• _PASSAGE TO READ_:
━━━

That effort was formerly acknowledged and endorsed by national NAACP President/CEO Benjamin Jealous.

In April 2008, Michaels, working on behalf of the NC Black Press Association, coordinated back-to-back “NC Black Press Presidential Roundtables” with Democratic presidential primary candidates Sen. Hillary Clinton, and Sen. Barack Obama, exclusive interview sessions between the candidates and ten of North Carolina’s top African-American newspapers and magazines.

Michaels later produced a video of the historic sessions titled, “Obama: Black Issues and the President.”

On the television side since January 2008, Michaels has served as a regular panelist on WRAL-TV’s “NC Spin,” the weekly public affairs program which airs statewide.

From Sept. 1999 to Sept. 2007, Michaels co-hosted WNCN-TV’s NBC 17 News “At Issue” with Donna Martinez and weekend anchor Verna Collins.
He was also part of NBC-17’s live Election night coverage from 2004 to 2007.

Michaels also wrote, produced and reported two five-part series for NBC-17 News at 6 p.m. - "And Still They Rise" in February 2000, about outstanding black leaders who are making history today; and "Why Johnny's Got a Gun," in May 2000, examining the reasons behind youth gun violence in schools.

During that report, Michaels scored an exclusive interview with a 17 year-old teen serving a life sentence in prison for fatally shooting a Raleigh police detective in 1997.

In the 2006 Duke Lacrosse alleged rape case, Michaels’ coverage from the African-American perspective was carried by the National Newspaper Publishers Association to 200-plus black newspapers across the nation.

That coverage attracted the attention of major news outlets across the country. As a result, Michaels was interviewed by, or provided analysis for CNN’s “Paula Zahn Now,” ABC News Law & Justice Unit; Byron Pitt for  “The CBS Evening News with Katie Couric”; CBS ”48 Hours” segment on  “The Early Show;” Court TV’s “Nancy Grace’s Closing Arguments” and “Bloom & Politan;” Catherine Herridge of Fox News; Juan Williams of NPR; “Keepin’ It Real with the Rev. Al Sharpton; ”’The Tom Pope syndicated radio show; WNYC-AM in New York; Imhotep Gary Byrd on WBLS-FM/WLIB-AM in New York; and Armstrong Williams on WWRL-AM in New York, among others.

━━━

• _INFORMATION SUPPLIED_:
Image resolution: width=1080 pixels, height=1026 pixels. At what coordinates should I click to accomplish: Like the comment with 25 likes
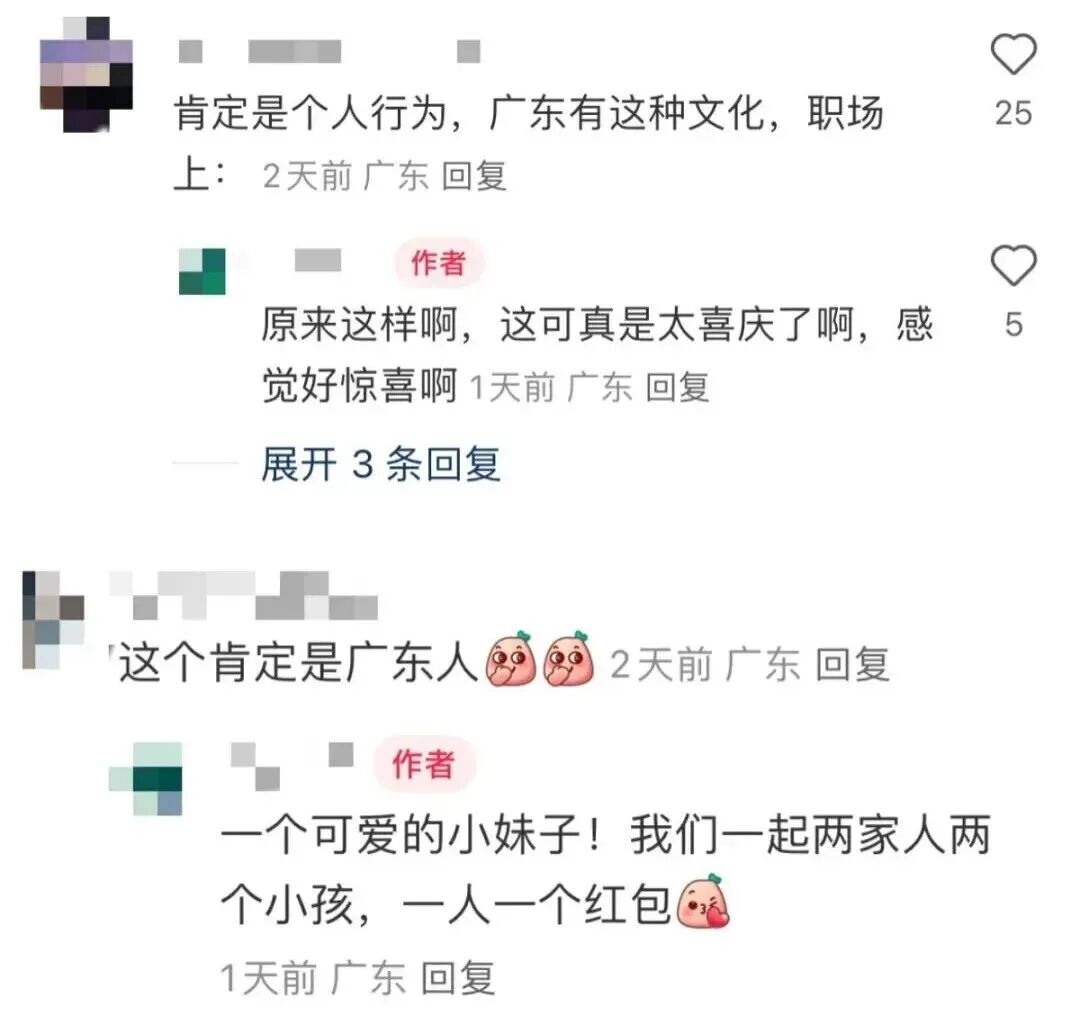1013,54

━━━

In the passage about Michaels, on which WRAL-TV program has he served as a regular panelist since January 2008?

• _THE OUTPUT_: "NC Spin," a weekly public affairs program that airs statewide.